§ INSTRUCTIONS FOR THE TASK:
Reproduce, unchanged, the lines of the material from the line with "What do you see at coordinates (635, 60)" up to and including the line with "at that location.".

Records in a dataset
· · ·

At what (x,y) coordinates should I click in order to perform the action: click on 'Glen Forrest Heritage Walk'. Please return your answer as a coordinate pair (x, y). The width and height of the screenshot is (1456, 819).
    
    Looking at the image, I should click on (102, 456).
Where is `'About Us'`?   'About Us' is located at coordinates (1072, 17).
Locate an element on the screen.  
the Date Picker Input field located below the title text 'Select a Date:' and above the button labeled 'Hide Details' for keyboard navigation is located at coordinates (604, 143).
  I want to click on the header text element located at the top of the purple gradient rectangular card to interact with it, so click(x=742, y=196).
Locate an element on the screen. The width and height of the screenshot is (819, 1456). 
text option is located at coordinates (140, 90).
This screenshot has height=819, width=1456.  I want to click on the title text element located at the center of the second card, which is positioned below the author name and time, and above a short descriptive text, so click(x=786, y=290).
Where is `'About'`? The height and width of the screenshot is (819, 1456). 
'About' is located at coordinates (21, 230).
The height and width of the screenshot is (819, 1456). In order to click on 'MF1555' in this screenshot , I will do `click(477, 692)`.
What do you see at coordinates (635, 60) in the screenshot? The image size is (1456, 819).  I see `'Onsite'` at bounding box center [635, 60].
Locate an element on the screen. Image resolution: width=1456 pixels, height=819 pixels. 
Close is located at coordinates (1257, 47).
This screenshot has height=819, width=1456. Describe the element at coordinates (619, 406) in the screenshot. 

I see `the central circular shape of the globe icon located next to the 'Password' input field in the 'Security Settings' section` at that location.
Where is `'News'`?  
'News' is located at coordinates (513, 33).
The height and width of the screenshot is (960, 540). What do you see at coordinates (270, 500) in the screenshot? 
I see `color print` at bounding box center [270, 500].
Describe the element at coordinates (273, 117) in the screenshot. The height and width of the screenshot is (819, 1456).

· · ·

§ SOLUTION TO THIS TASK:
What do you see at coordinates (635, 60) in the screenshot? The image size is (1456, 819).  I see `'Onsite'` at bounding box center [635, 60].
Locate an element on the screen. Image resolution: width=1456 pixels, height=819 pixels. 
Close is located at coordinates (1257, 47).
This screenshot has height=819, width=1456. Describe the element at coordinates (619, 406) in the screenshot. 

I see `the central circular shape of the globe icon located next to the 'Password' input field in the 'Security Settings' section` at that location.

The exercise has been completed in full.